A partir del 9 de septiembre entrará en vigor una disposición de la administración de Donald Trump que establece que los hijos de diplomáticos y empleados de gobiernos extranjeros nacidos en Estados Unidos no obtendrán la ciudadanía estadounidense por nacimiento cuando ninguno de sus padres sea ciudadano del país.
La medida señala que estos menores no estarán sujetos a la jurisdicción estadounidense para efectos de ciudadanía y, por ello, no quedarán protegidos por la garantía de nacionalidad establecida en la Decimocuarta Enmienda constitucional.
Hasta ahora, esta situación podía ser determinada de manera distinta en algunos casos por altos funcionarios diplomáticos. Con la nueva disposición, la regla será aplicable de forma general a diplomáticos, integrantes de misiones y empleados de organizaciones extranjeras.

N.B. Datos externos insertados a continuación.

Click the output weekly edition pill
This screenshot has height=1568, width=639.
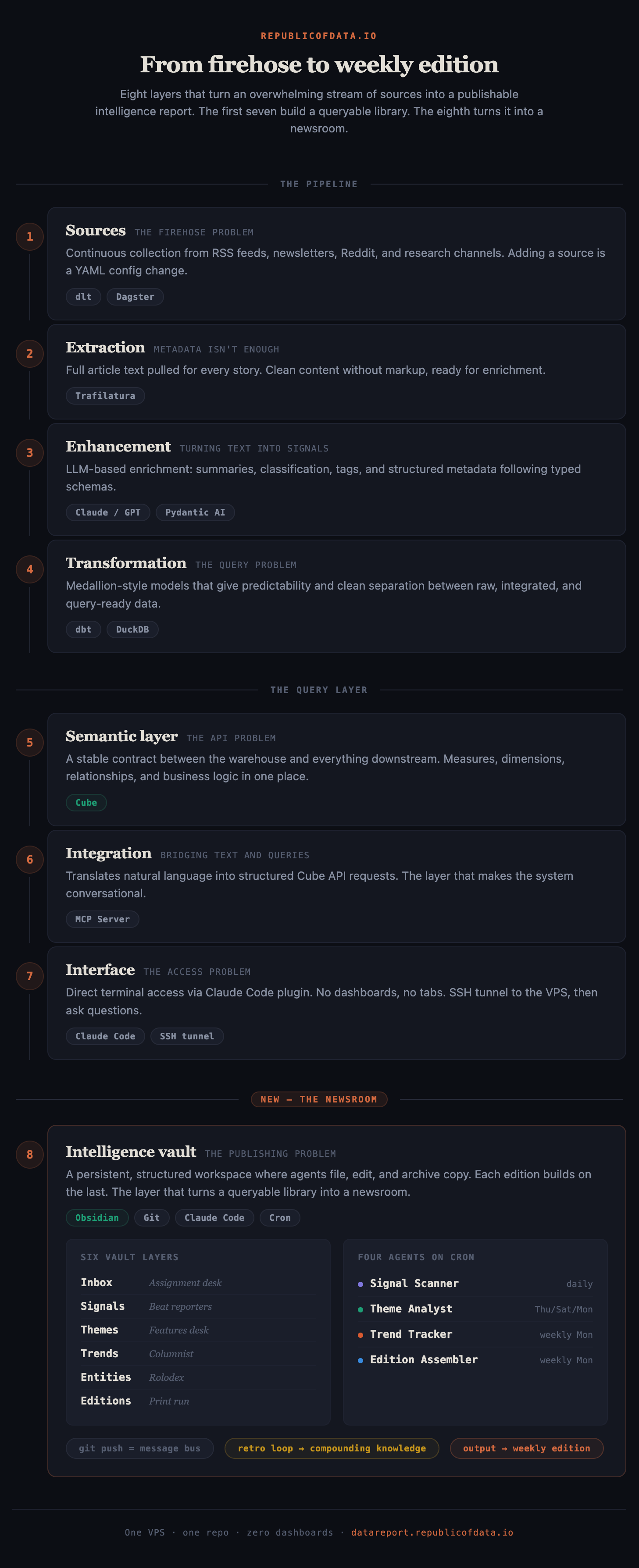(x=526, y=1448)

El Servicio de Ciudadanía e Inmigración de Estados Unidos (USCIS) contempla que estos menores puedan recibir residencia permanente desde su nacimiento. Sin embargo, esta condición no les otorgará la ciudadanía y podría perderse si abandonan Estados Unidos junto con sus padres al ser trasladados a otro país.
La disposición también impacta a personal consular mexicano. Se suma a una medida anunciada en agosto, mediante la cual Estados Unidos informó que no renovaría las visas utilizadas durante años por empleados consulares mexicanos, lo que obligaría a algunos de ellos a regresar a México.